29 || Kehilangan

69 10 0
                                    

Bagas menatap foto dirinya dan Alina dikamar putri kandungnya itu, sudah berhari-hari putrinya itu tak pulang kerumah, dan ia sadar, mungkin itu juga karena perbuatannya. Ia sudah mencari Alina kemana-mana, termasuk kerumah Dinda, namun Dinda pun tak menemukan keberadaan Alina. Meskipun ia sudah tau siapa anak kandungnya dan Citra, dan Aletta dan Citra pun sudah berusaha memaafkan dirinya, namun tetap saja sepi rasanya jika tak ada sosok Alina.

Matanya beralih menatap foto Alina yang senang ketika gadis itu pertama kali mendapatkan piala, rasanya rumah ini terasa kosong tanpa kehadirannya.

"Bagas!
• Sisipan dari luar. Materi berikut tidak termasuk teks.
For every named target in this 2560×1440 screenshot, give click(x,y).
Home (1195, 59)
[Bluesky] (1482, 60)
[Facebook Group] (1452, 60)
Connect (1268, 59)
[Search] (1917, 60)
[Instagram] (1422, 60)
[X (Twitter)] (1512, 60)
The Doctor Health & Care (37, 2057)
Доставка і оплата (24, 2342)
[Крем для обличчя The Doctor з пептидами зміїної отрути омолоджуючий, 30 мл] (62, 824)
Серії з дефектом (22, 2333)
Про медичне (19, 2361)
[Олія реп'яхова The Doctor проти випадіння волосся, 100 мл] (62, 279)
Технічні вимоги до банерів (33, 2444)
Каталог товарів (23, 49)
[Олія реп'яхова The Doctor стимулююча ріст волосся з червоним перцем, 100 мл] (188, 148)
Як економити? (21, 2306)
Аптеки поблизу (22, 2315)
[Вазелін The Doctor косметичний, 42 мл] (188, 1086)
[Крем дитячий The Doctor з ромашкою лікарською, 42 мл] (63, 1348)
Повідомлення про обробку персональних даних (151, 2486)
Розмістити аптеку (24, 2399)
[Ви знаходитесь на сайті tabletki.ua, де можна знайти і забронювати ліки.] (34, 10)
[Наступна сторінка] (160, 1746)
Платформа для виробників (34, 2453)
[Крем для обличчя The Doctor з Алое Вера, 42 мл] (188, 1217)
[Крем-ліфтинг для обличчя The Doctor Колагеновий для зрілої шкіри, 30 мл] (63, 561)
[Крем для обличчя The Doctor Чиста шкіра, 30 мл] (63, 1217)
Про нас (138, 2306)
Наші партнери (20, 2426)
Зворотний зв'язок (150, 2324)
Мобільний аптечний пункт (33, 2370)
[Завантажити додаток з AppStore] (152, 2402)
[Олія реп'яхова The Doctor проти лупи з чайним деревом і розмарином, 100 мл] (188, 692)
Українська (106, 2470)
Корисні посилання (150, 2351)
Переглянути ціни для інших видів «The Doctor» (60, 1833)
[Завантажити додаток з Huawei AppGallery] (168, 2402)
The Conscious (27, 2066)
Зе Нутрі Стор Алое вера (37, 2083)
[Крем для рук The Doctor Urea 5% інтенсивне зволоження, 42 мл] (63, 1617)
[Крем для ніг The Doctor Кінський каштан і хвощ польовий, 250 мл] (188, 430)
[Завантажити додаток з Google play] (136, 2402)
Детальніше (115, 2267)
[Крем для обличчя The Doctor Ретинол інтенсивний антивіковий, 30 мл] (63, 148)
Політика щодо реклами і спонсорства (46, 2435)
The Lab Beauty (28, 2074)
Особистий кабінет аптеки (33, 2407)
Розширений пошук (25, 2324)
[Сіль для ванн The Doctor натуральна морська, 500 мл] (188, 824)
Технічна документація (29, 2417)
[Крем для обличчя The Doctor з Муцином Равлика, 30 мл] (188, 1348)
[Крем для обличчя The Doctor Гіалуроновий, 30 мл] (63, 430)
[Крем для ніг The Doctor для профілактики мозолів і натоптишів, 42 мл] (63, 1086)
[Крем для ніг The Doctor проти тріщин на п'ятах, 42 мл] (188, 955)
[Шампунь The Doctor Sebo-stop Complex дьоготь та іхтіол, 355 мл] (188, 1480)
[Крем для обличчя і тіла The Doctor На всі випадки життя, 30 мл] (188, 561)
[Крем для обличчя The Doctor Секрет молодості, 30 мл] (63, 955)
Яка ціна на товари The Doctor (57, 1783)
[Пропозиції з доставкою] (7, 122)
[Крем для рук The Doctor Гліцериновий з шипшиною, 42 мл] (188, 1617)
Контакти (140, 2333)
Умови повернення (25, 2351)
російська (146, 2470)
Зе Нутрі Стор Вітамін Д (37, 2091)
Buka pintunya!" teriak Dinda dari luar rumah Bagas.

Pria itu berjalan mendekati pintu, membuka pintu itu dan menatap Dinda yang terlihat habis menangis.

"Kamu kenapa? Apa terjadi sesuatu dengan Alina?" tanya Bagas khawatir.

"Ini semua salah kamu! Kamu tidak bisa mengurus anak kita dengan baik! Kamu yang selalu melarangnya untuk bertemu dengan aku!" teriak Dinda kepada Bagas.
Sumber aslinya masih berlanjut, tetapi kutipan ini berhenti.